Home

What is the Assemblathon?

The Assemblathon is a set of periodic collaborative efforts that all help improve methods of genome assembly. It will hopefully become an annual event that will spur improvements in this computationally intensive field. The overall goal of each Assemblathon event is to have participating groups try to use their own software to each assemble one or more genomes that the organizers of the Assemblathon will make available (see the rules page for more details of the latest challenge). All participants will have the same amount of time to try to assemble the genomes, and then the organizers will evaluate each group's efforts. In March 2011, a genome assembly workshop was held in Santa Cruz, where Assemblathon participants and organizers met to discuss what they have learnt from the first event. This meeting was also used to plan the details of Assemblathon 2, which started in June 2011. The final results of Assemblathon 1 were announced at the CSHL Biology of Genomes meeting, and were published in Genome Research in late 2011. Apart from the ongoing Assemblathon 2, other Assemblathion events are also in the planning stages.

 

Why do we need to have Assembathons?

There are many genome assembly programs out there, but it is not always clear as to which is the best. Part of the problem is that it is not easy to define what 'best' is and an assembler that might work well in one situation (e.g. assembling a high-repeat-content genome) might not fare as well in other situations. Part of the reason for organizing this Assemblathon is to see if we can produce newer metrics for assessing the quality of a genome assembly that will complement existing statistics such as N50 contig size.

The ever changing landscape of sequencing technology also means that it is important to continually appraise new methods as well as re-appraise old ones. Assemblers that work well with the short reads from 'next generation' sequencers (e.g. Illumina and SOLiD) might not work as well (or at all) with reads from even newer technologies such as the new sequencers from PacBio. There are also separate, but related, needs to assemble transcriptomes from RNA-Seq data and to assemble metagenome datasets.

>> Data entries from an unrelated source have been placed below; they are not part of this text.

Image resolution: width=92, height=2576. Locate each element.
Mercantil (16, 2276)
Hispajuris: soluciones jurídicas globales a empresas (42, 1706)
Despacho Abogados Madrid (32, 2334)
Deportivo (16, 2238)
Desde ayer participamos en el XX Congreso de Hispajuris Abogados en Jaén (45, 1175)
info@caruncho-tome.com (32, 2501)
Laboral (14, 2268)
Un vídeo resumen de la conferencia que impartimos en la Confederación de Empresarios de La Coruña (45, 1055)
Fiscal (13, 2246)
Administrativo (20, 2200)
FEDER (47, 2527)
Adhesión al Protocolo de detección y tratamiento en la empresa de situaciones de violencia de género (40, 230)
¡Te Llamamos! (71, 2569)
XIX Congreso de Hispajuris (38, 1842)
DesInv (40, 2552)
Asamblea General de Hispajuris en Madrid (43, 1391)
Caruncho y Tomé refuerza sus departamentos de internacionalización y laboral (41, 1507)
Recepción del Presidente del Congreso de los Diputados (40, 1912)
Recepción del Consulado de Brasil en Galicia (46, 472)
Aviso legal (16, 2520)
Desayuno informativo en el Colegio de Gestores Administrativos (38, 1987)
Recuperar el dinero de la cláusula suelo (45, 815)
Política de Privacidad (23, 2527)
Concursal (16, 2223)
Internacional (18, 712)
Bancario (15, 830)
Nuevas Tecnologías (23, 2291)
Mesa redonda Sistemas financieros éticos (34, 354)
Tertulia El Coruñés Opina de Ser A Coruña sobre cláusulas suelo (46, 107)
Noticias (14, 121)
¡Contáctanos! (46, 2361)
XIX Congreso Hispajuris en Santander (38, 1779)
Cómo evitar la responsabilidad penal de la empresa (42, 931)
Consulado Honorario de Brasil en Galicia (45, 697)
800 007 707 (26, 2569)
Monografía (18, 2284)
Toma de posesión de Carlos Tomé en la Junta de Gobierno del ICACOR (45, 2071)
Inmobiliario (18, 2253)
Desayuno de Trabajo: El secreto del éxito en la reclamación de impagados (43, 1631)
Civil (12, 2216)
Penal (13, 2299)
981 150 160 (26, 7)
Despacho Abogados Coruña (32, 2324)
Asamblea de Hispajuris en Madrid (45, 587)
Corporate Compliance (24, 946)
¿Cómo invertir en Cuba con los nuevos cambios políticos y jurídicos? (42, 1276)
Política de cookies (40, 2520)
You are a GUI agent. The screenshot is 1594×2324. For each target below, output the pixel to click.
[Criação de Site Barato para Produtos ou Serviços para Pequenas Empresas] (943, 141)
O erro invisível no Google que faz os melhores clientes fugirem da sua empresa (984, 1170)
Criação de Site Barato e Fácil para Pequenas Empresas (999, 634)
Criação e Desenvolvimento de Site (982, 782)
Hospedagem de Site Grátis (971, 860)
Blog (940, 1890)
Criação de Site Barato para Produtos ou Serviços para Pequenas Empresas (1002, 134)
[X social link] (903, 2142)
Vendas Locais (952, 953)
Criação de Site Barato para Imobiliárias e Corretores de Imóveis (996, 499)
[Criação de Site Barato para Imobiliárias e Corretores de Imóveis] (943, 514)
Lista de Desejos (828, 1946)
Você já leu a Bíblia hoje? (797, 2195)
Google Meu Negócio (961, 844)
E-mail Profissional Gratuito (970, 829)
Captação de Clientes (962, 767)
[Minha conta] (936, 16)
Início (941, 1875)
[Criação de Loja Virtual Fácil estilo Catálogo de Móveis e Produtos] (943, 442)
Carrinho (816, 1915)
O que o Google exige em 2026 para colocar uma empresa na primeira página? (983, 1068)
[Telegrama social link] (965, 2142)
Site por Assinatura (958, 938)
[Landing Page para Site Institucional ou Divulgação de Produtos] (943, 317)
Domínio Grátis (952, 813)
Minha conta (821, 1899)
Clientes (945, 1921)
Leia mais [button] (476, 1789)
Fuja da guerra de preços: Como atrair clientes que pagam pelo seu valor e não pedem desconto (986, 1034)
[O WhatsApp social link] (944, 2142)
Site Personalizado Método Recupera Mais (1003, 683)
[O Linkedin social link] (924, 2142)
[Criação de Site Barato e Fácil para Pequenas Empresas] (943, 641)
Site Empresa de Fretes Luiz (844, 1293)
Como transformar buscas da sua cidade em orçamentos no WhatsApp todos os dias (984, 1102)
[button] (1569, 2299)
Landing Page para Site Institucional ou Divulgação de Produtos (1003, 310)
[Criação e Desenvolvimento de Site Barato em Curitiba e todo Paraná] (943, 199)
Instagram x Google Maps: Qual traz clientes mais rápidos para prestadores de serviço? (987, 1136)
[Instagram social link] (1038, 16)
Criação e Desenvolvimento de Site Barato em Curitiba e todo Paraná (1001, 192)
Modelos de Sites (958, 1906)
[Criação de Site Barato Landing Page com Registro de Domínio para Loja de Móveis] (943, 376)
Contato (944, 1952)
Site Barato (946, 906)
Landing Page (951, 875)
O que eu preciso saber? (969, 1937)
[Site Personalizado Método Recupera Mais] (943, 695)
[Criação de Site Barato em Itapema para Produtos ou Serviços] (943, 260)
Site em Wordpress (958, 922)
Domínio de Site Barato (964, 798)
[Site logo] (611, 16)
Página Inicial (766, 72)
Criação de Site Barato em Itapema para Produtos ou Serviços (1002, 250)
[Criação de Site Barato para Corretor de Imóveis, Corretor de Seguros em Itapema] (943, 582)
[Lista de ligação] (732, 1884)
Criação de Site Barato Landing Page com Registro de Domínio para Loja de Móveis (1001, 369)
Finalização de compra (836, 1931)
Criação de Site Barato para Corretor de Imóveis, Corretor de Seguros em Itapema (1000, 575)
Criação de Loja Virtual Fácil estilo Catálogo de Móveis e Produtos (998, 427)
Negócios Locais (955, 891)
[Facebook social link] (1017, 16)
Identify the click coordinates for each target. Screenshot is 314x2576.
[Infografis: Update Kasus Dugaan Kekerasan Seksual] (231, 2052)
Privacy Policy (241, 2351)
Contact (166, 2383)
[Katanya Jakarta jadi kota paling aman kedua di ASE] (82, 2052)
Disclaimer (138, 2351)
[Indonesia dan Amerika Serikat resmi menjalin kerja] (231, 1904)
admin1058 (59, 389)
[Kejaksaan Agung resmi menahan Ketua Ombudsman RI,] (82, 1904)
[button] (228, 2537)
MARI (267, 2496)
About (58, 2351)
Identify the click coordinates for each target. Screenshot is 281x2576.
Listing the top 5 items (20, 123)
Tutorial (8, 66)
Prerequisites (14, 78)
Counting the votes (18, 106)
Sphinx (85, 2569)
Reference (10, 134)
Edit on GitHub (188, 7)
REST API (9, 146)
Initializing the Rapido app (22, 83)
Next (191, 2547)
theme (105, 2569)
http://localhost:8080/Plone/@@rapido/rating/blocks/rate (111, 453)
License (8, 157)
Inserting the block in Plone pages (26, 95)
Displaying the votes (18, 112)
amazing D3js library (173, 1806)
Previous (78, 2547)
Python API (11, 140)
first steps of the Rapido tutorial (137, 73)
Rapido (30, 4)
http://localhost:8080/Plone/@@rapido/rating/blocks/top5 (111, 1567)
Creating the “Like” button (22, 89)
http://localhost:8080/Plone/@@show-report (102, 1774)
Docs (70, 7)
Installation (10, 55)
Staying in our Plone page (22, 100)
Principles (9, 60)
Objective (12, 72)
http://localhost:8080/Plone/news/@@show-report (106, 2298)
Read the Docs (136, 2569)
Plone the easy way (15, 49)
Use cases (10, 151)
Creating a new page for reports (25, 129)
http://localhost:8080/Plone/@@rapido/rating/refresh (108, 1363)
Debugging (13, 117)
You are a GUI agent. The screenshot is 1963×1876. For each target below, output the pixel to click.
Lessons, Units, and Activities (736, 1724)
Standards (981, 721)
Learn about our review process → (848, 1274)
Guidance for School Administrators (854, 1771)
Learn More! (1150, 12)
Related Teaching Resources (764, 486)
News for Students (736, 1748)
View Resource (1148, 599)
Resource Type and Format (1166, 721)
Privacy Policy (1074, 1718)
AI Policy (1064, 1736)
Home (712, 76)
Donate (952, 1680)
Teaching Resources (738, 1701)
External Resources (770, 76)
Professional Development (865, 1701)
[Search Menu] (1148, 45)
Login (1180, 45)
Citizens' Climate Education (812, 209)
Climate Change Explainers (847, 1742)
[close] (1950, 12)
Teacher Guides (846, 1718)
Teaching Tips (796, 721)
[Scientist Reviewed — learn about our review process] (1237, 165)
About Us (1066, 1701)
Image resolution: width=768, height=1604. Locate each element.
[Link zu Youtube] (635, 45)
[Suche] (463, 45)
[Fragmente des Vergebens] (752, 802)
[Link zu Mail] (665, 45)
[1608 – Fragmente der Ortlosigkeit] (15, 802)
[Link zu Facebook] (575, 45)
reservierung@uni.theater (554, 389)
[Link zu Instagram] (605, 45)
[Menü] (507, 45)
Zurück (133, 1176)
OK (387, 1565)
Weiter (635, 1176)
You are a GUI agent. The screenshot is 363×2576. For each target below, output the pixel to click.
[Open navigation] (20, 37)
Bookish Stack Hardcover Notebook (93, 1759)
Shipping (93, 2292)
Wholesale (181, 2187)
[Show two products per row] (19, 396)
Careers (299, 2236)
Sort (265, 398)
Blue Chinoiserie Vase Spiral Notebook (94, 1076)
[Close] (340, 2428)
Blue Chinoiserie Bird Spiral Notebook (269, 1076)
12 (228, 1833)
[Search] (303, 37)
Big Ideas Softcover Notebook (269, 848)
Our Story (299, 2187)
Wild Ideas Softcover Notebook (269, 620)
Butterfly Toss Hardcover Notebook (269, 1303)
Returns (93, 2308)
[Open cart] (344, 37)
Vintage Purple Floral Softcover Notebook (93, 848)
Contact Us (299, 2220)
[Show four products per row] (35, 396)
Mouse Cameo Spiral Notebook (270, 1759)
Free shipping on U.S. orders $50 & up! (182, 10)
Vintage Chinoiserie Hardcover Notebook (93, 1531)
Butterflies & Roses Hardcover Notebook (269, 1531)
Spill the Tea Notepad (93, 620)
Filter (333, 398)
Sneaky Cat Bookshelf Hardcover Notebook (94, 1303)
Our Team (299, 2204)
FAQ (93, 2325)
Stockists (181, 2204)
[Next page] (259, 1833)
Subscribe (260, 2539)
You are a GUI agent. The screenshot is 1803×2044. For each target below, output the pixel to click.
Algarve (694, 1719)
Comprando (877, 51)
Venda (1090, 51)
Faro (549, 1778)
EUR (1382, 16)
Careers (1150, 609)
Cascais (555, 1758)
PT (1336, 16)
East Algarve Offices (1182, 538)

Another more fundamental need for a project such as the Assemblathon is that even when we believe that an assembler has made a good job of assembling a genome, we are never entirely sure what the actual solution is. This is a bit like putting a jigsaw together where the pieces all all one of four different colors; how do you know what the final picture is supposed to look like? To tackle this issue, the first Assemblathon provided participants with simulated reads from synthetic genomes. By starting with a complete genome that has been generated in silico, we will know what the final 'answer' should be. In Assemblathon 2, there are 'real' genome sequences to assemble for three different species, one of which is represented by three different sequencing technologies.

 

Who is organizing the Assemblathon?

The idea to have a genome assembly challenge was conceived by David Haussler (UCSC), Joe DeRisi (UCSF), Oliver Ryder (UCSD), and Stephen O'Brien (NIH CCR). The project organization was then handed over to the Genome Center at UC Davis with collaboration from the Haussler lab at UC Santa Cruz. The Haussler lab were also responsible for producing the synthetic genome data used by the first Assemblathon. Both groups were then involved in evaluating the results Assemblathon 1:

Genome center personnel: Ian KorfKeith BradnamDawei LinAaron Darling, Joseph Fass, Ken Yu, Andrew Tritt, Vince Buffalo, Richard Michelmore, and the UC Davis Bioinformatics Core

Haussler lab personnel: Benedict Paten, Dent Earl, John St. John, Ngan Nguyen, Mark Diekhans, David Haussler

 

Is the Assemblathon connected to dnGASP and GAGE?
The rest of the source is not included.